On February 24, 2026, Assoc. Prof. Tavida Kamolvej, Deputy Governor of Bangkok, addressed the Office of Natural Resources and Environmental Policy and Planning, emphasizing that the path to a sustainable metropolis requires radical collaboration over fragmented silos. She noted that current attempts to separate responsibilities strictly by Sustainable Development Goals (SDGs) often lead to disjointed efforts, making genuine success difficult to achieve. A primary hurdle remains the Bangkok Metropolitan Administration’s (BMA) limited authority; for instance, critical issues like dust pollution reduction are inextricably tied to large-scale infrastructure plans managed by outside agencies. Deputy Governor Tavida asserted that without sincere cross-sector cooperation, even the most ambitious environmental targets remain out of reach.

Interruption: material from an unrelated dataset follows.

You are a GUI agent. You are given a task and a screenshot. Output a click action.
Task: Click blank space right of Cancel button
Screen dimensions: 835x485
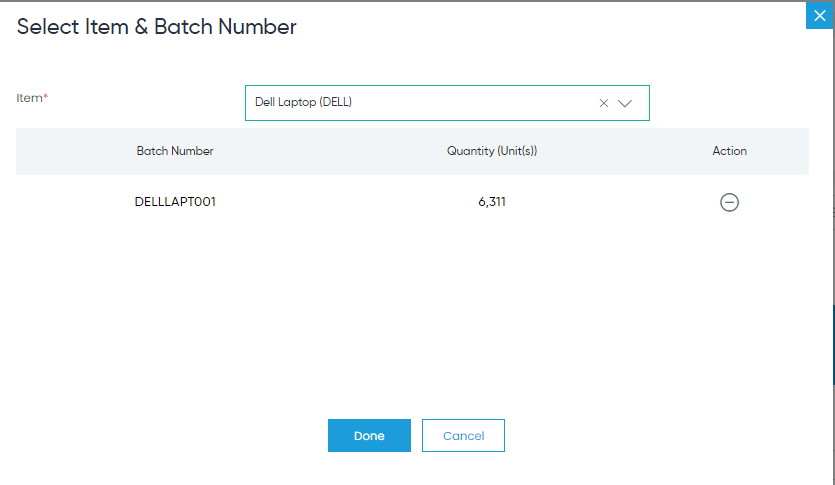point(655,435)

To streamline these efforts, the BMA is pivoting toward a more integrated management model where sustainability is viewed as a core strategy rather than an external burden. The Strategy and Evaluation Department now serves as a central hub, aligning area-based initiatives with international standards while focusing on three core pillars: infrastructure, quality of life, and management. A key proposal for the future involves restructuring the Sustainable Environment Office (SEO) to report directly to the Governor’s Secretariat or the Office of the Permanent Secretary. This structural shift, which will be submitted for the Public Sector Excellence Award, aims to enhance coordination and expand the BMA’s scope from merely maintaining public parks to managing urban green spaces in partnership with the private sector.
Sustainability, according to Assoc. Prof. Tavida, relies on creating continuous, meaningful mechanisms and eliminating rigid KPIs that fail to reflect actual progress. The BMA has moved away from static five-year assessments in favor of annual evaluations that better align with the Governor’s policies and national frameworks. She concluded by noting that while information systems were once viewed as a risk, they are now essential tools for foresight. These systems will help the BMA determine the practical feasibility of “imagined scenarios,” ensuring that leadership’s commitment to a greener Bangkok is backed by both sincere stakeholder interaction and rigorous, data-driven results.
In fiscal year 2026, the Office of Natural Resources and Environmental Policy and Planning, with the Thailand Future Foundation, started a project to develop innovative policies for managing national natural resource and environmental issues. The goal is to identify key challenges for 2028–2032 and provide local implementation recommendations.